*** Opening of The data ***
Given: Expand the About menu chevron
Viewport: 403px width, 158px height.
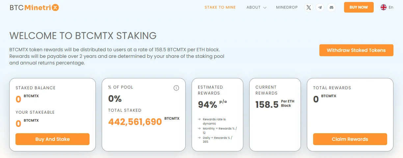Looking at the screenshot, I should coord(265,8).
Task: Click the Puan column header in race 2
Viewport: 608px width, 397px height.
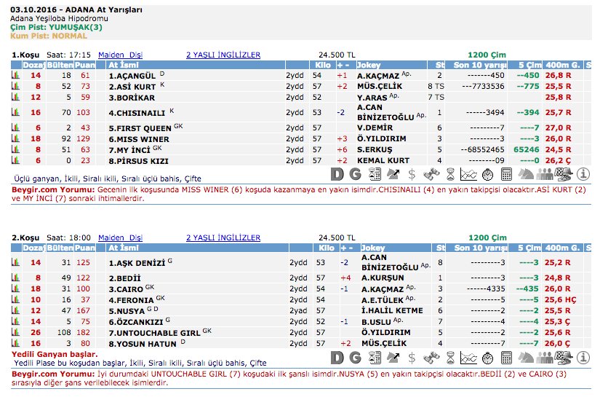Action: pos(85,248)
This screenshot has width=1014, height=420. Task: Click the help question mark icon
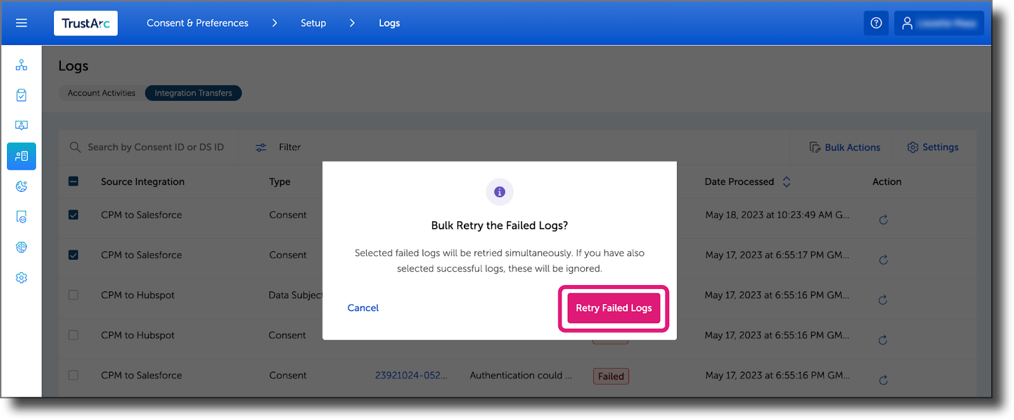[876, 23]
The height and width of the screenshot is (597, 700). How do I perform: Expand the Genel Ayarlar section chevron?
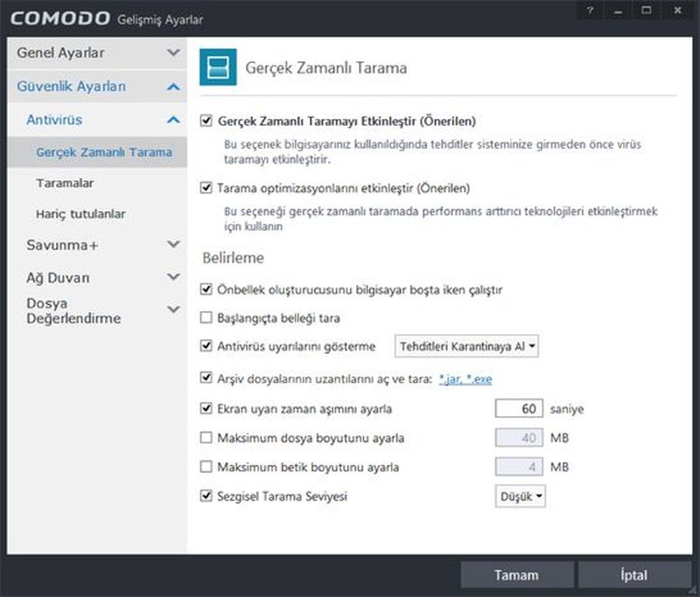point(173,52)
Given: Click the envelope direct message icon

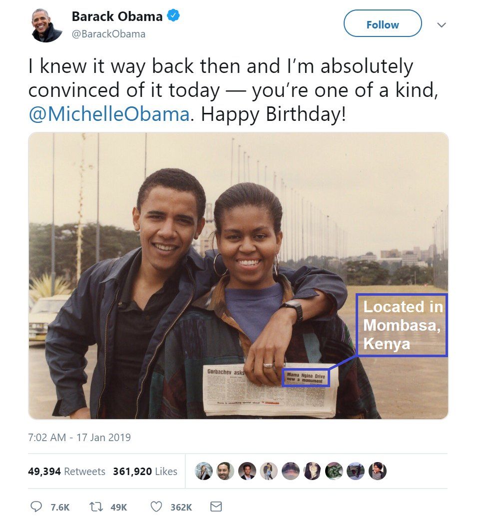Looking at the screenshot, I should (x=216, y=507).
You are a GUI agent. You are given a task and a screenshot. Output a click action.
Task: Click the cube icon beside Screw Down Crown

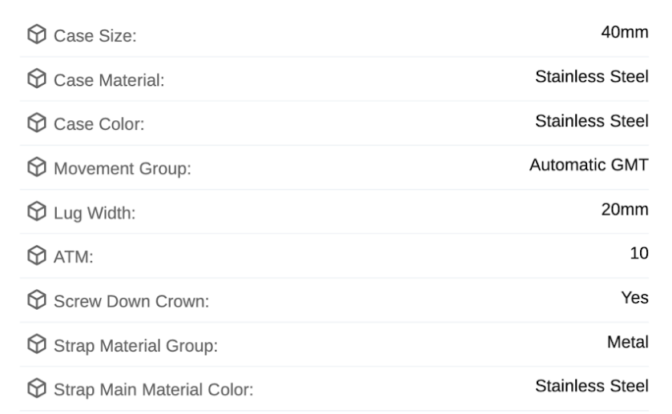pos(36,299)
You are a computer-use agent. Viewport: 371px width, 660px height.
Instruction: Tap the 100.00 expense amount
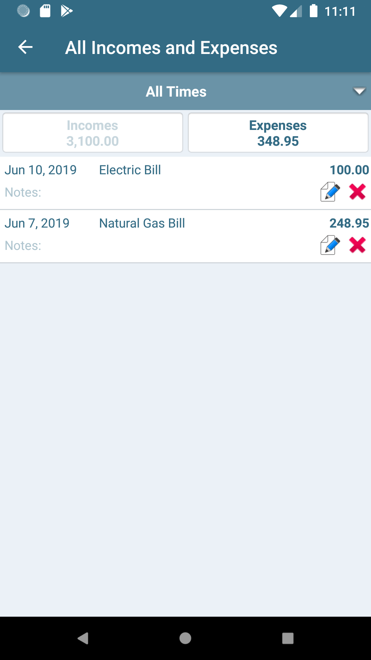pyautogui.click(x=349, y=170)
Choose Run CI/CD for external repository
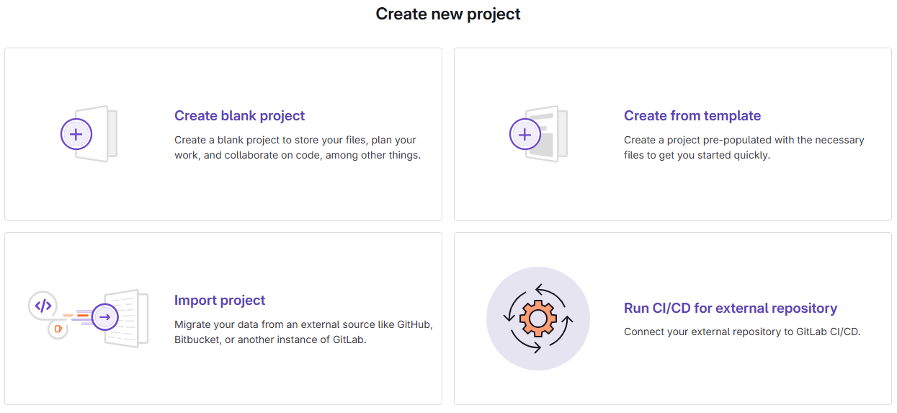The height and width of the screenshot is (413, 897). pos(730,308)
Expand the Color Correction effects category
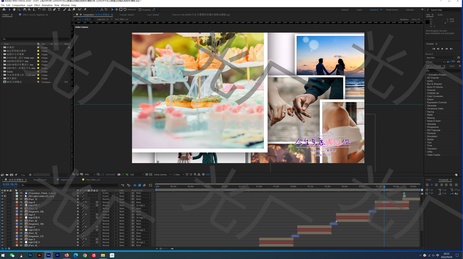This screenshot has width=463, height=259. pos(435,96)
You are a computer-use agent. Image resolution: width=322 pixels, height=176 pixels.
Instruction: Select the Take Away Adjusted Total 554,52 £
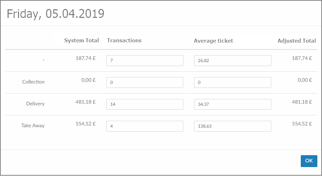[302, 124]
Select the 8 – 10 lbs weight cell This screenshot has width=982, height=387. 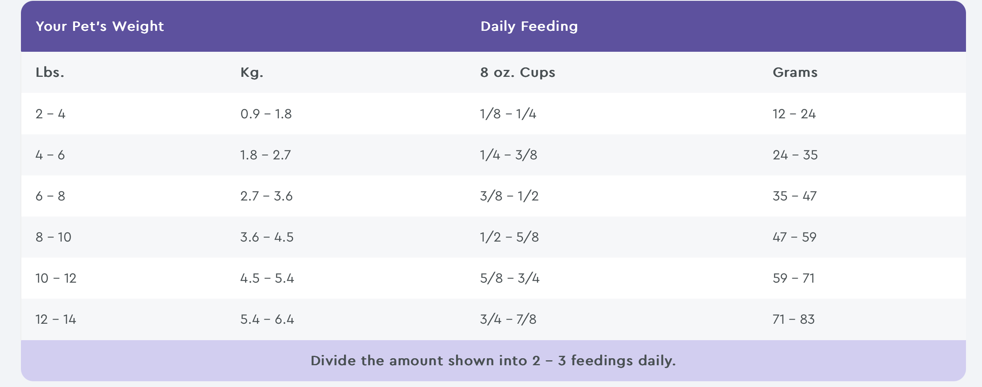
*** Close of The data ***
- [What to do] Nothing but the lines from the line containing "Expand the Color Correction effects category" to the end of the records above should be repeated, exactly and with every picture omitted.

- [Output]
Expand the Color Correction effects category
This screenshot has width=463, height=259. pos(435,96)
You are a computer-use agent. Image resolution: width=322 pixels, height=176 pixels.
Instruction: Select the Take Away Adjusted Total 554,52 £
[302, 124]
Select the 8 – 10 lbs weight cell This screenshot has width=982, height=387. 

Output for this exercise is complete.